Instruction 1. Reproduce verbatim the stretch of the hedge maid thread from "jdubbya, I'll be" through "needs or situation.".
Instruction 2. According to the hedge maid thread, in which chapter of "The Omen Machine" does the character appear?

Extract to read.
▼
# A Hedge Maid?



## fontgeek (Jul 24, 2006)

I'm rereading a book by Terry goodkind, it has a creature and scene that would make a great haunt or scene. The book is the Omen Machine, it's part of the Richard and Kahlan series of books. The character that I read would make a great scene or even the main character for a haunt is a Hedge Made. She is a witch or sorceress who's dressed in dark rags, she's unable to speak because her mouth is stitched closest with a leather thong. Her lair is made up of twigs, and is strewn with candles, jars bags hanging from the ceiling, and bodies of people both dead and alive entwined within the twigs and branches that make up the walls. She has ghostly familiars, that could be done with actors or maybe scrim material with the familiars projected on to them.
The books are very good, but if you only want to read about this one character or scene it's in it's in chapter 51 in "The Omen Machine".


----------



## jdubbya (Nov 6, 2005)

I need to check this out. This would really make a great character for a haunt scene. Love the organic elements incorporated into her.


----------



## fontgeek (Jul 24, 2006)

jdubbya, I'll be curious to hear feedback and ideas that come from this. The character commands zombie like creatures, she drinks blood, and her verbal communication is clicks and hisses because her mouth has been stitched pretty much closes since childhood, so the "familiars" do all of the translation/talking that people would understand. She has jars and bags hanging by strips of cloth from the ceiling that contain body parts of both man and beast. Her "home" is in a swamp like environment, but you could tweak that aspect to meet your needs or situation.


----------



## RoxyBlue (Oct 6, 2008)

She sounds creepy as hell:jol:


----------



## scareme (Aug 29, 2006)

I need to wear my glasses. I read this several times and kept thinking I don't know how her hair could entangle men and make up the walls unless it was huge. When I saw lair. it made perfect, hideous sense. I like this idea because I've not seen it done before. Of course now if it's in a book we may see more of it. It's hard to find something fresh in haunting. So say I who is doing the birds this year, after 5 million people have done it. But this seems like it could be a really cool set.


----------



## jdubbya (Nov 6, 2005)

I googled "hedge maid." One pic is a creepy girl with her mouth sewn closed. Others were of not so unattractive women. Trying to get an idea of this image. I'd like to try my own take on this some year, maybe when we do a witch themed haunt again (likely next year). I think the character herself could be really menacing and the set really dark and creepy, even if people don't quite get it. A non traditional Halloween theme for sure but it would make for some neat ideas in terms of costuming and set design.


----------



## fontgeek (Jul 24, 2006)
▲
Excerpted records.
▼
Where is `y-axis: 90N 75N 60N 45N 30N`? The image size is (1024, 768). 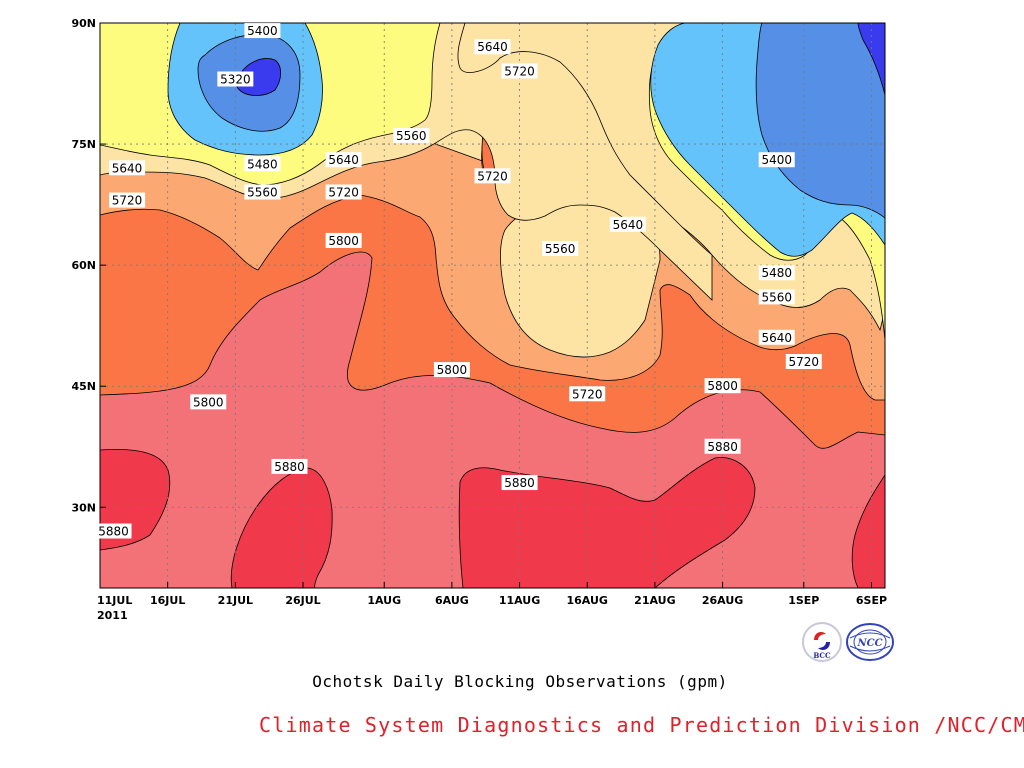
▲
▼
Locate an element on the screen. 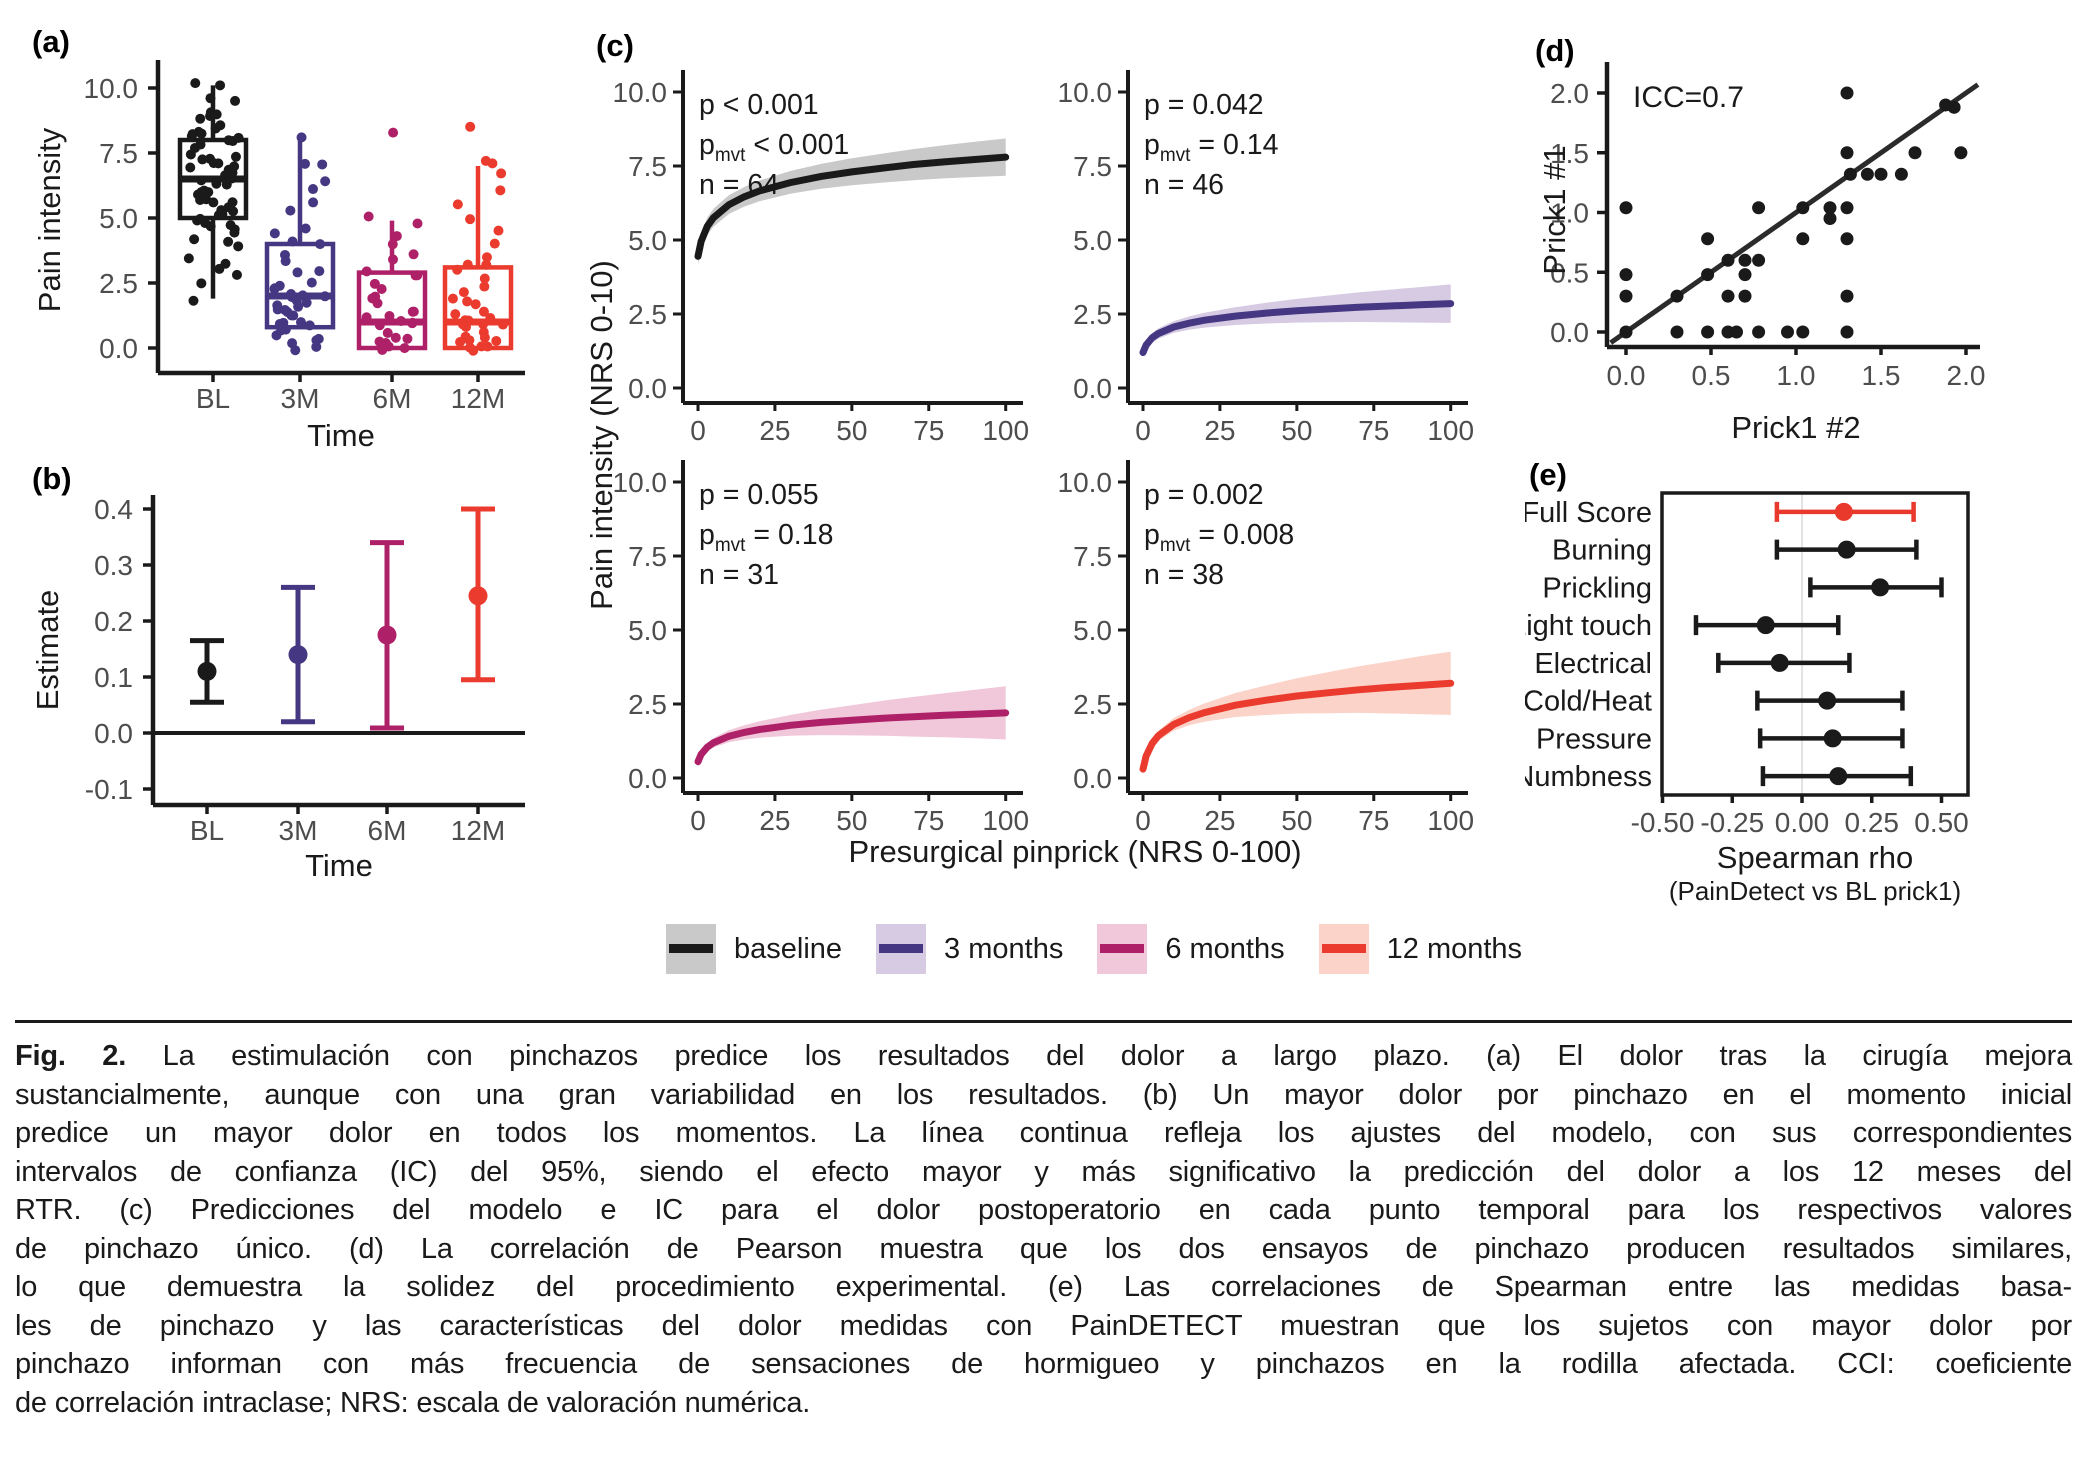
▲
▼
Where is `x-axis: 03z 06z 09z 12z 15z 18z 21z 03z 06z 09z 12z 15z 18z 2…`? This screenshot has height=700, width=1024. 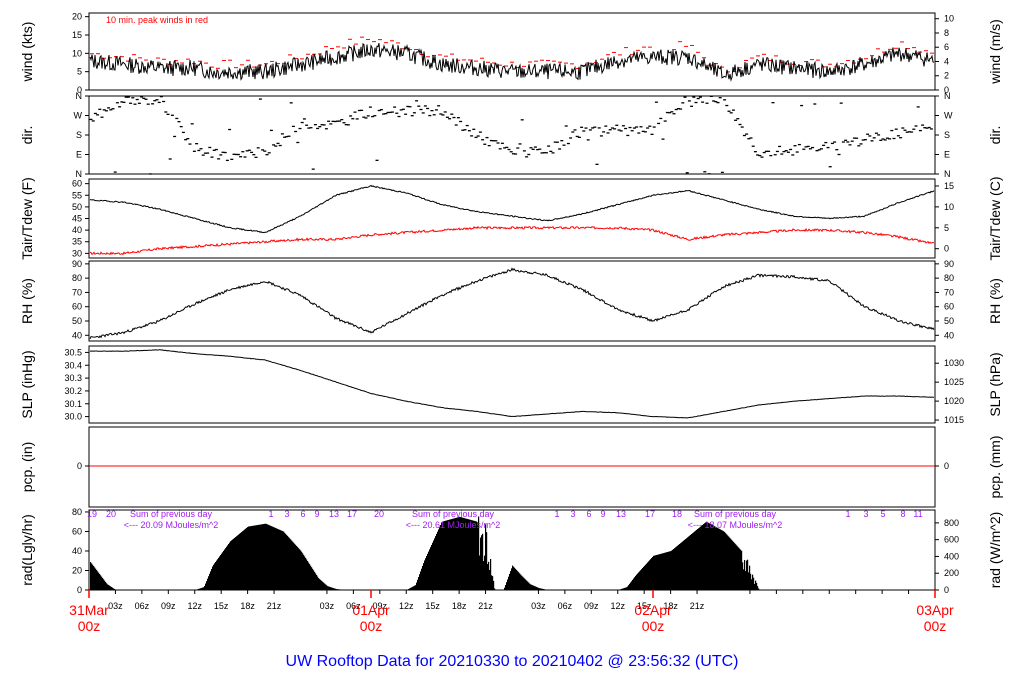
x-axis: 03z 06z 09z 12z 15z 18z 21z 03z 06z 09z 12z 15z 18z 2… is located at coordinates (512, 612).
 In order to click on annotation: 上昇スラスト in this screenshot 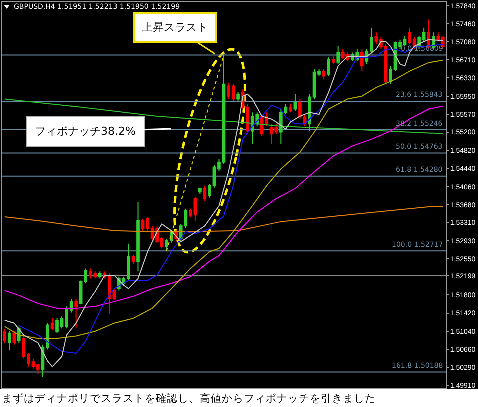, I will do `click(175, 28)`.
▲
Expected answer 1.
jdubbya, I'll be curious to hear feedback and ideas that come from this. The character commands zombie like creatures, she drinks blood, and her verbal communication is clicks and hisses because her mouth has been stitched pretty much closes since childhood, so the "familiars" do all of the translation/talking that people would understand. She has jars and bags hanging by strips of cloth from the ceiling that contain body parts of both man and beast. Her "home" is in a swamp like environment, but you could tweak that aspect to meet your needs or situation.

Expected answer 2. Chapter 51.